Aim of the exercise
Could you set down the listing below exactly, leaving out its pictures?

Information shown
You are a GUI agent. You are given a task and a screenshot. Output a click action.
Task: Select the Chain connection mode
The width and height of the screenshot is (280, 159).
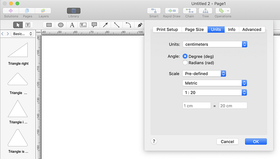[x=190, y=11]
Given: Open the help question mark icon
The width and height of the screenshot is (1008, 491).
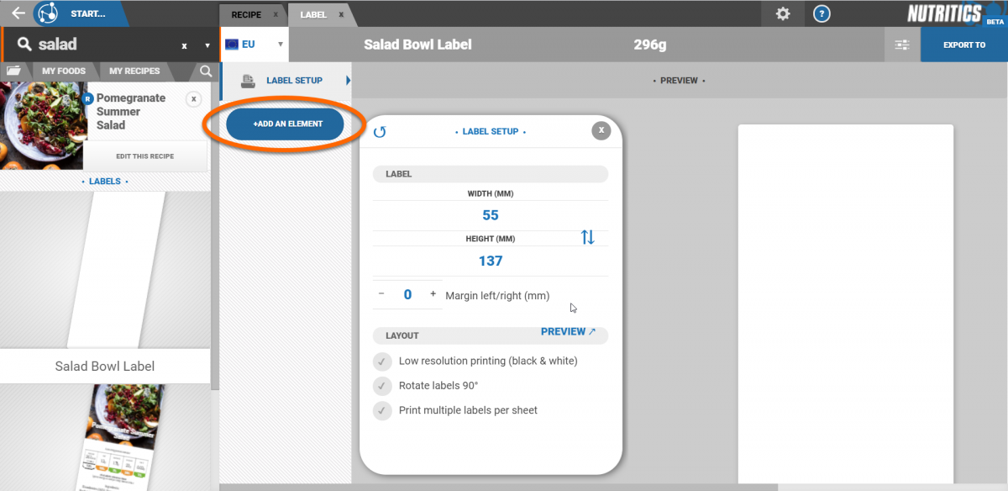Looking at the screenshot, I should tap(822, 13).
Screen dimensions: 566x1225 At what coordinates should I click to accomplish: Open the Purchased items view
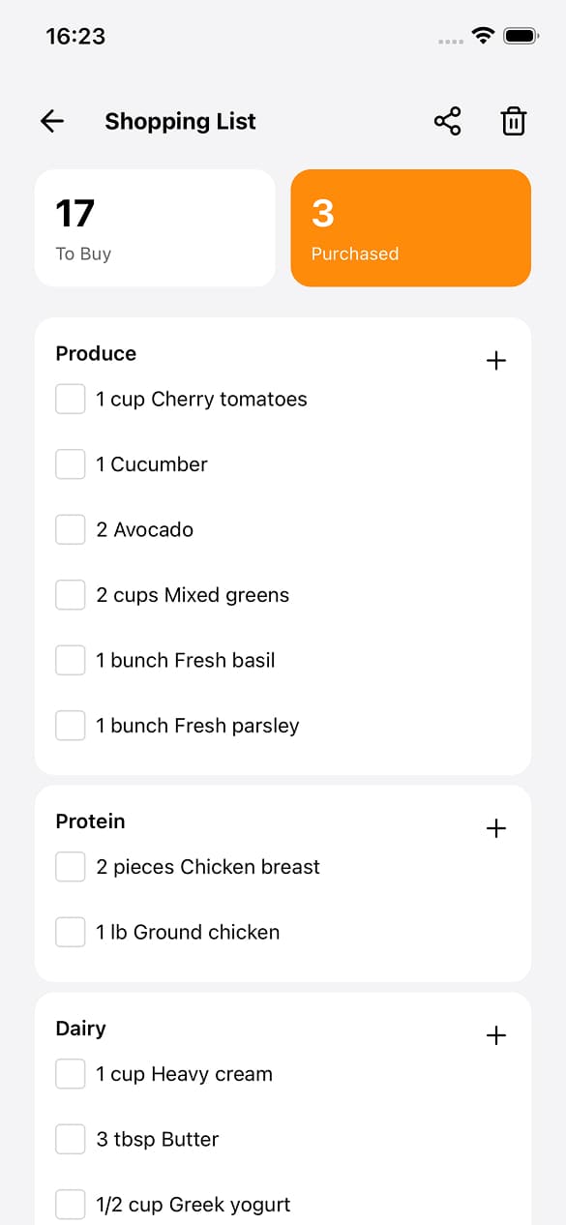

Task result
You are a GUI agent. You are given a task and a screenshot. Output a click action.
Task: Select the Chain connection mode
The width and height of the screenshot is (280, 159).
[x=190, y=11]
Given: Open the help question mark icon
The width and height of the screenshot is (1008, 491).
Looking at the screenshot, I should tap(822, 13).
Screen dimensions: 566x1225 At what coordinates should I click to accomplish: Open the Purchased items view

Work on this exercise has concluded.